DATA UNDER STUDY below:

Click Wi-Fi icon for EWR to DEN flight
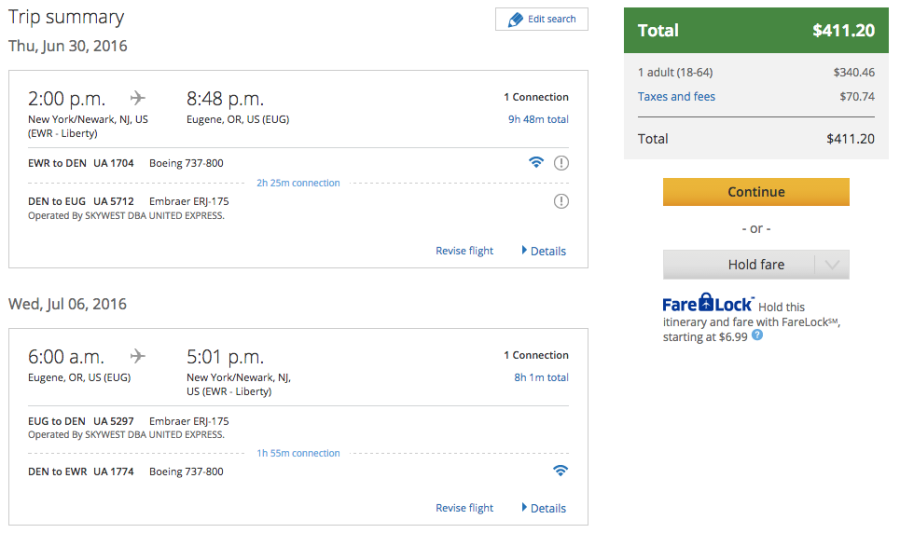point(536,162)
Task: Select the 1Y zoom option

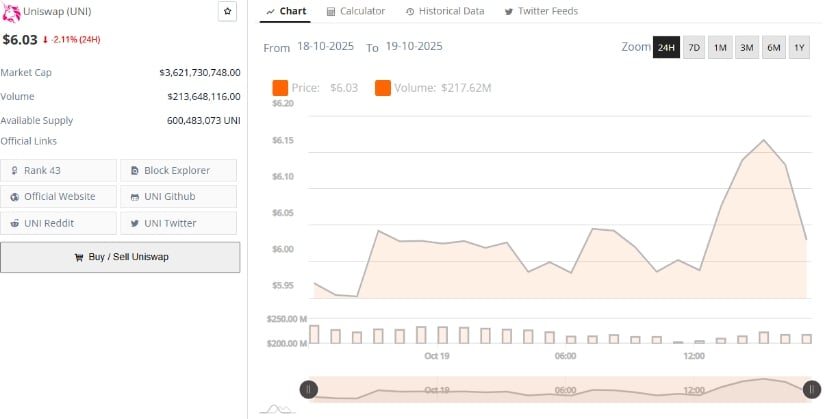Action: point(799,48)
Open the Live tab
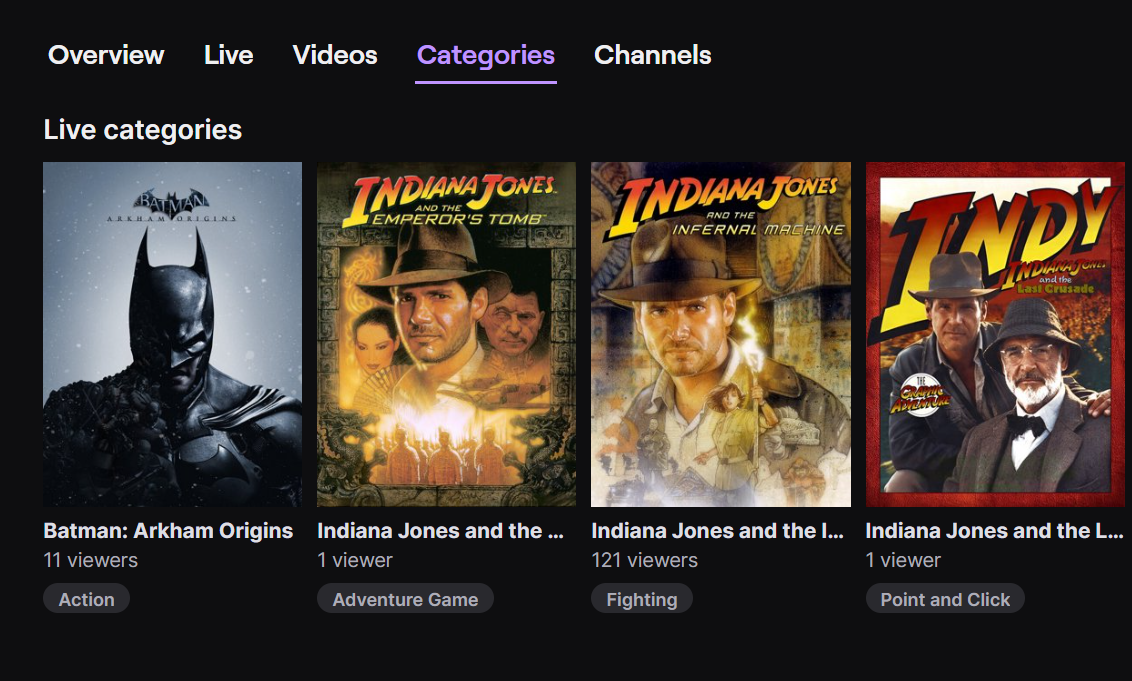The width and height of the screenshot is (1132, 681). 228,55
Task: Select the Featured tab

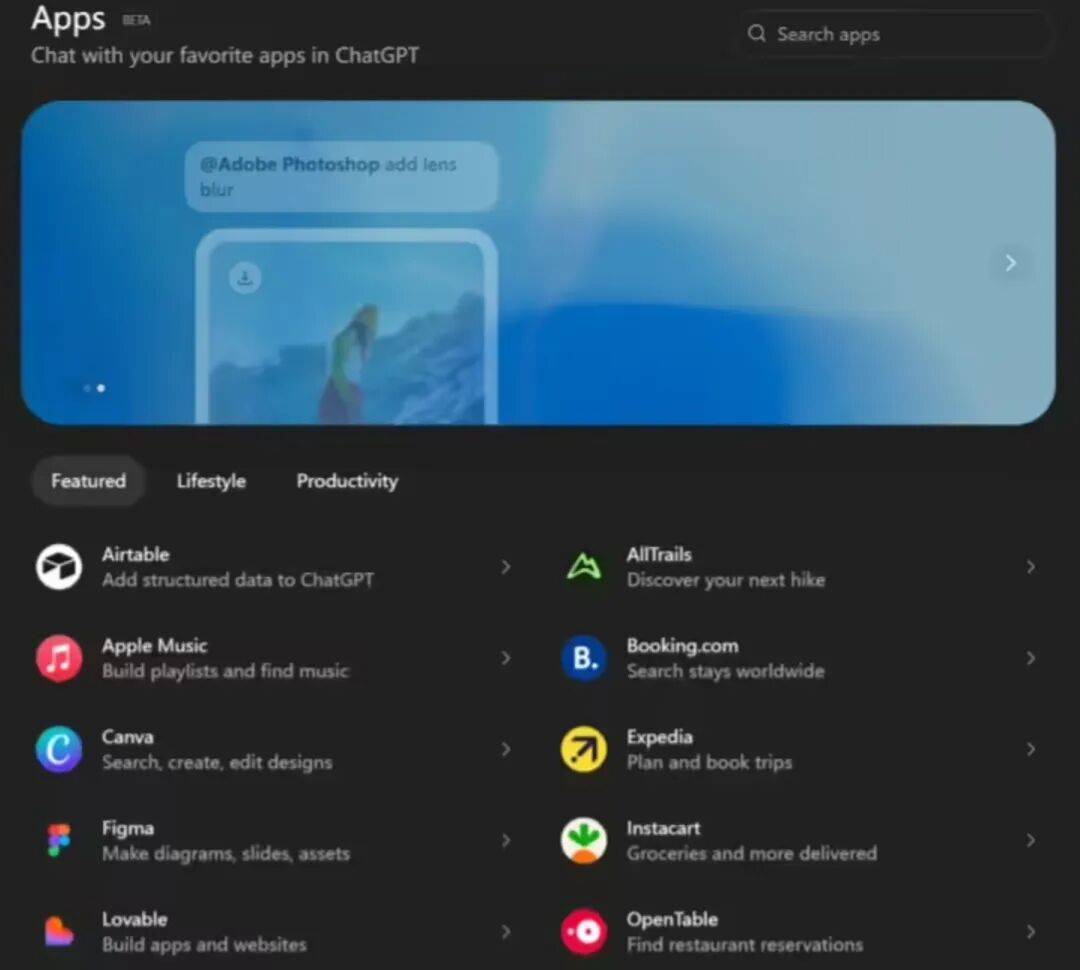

End of DATA UNDER STUDY.

> **WHAT NEEDS TO BE DONE**
Apart from the pictures, which are to be omitted, every record must be transcribed exactly.

> **ANSWER AREA**
Click Wi-Fi icon for EWR to DEN flight
point(536,162)
Task: Select the 1Y zoom option

Action: point(799,48)
Open the Live tab
The width and height of the screenshot is (1132, 681). 228,55
Task: Select the Featured tab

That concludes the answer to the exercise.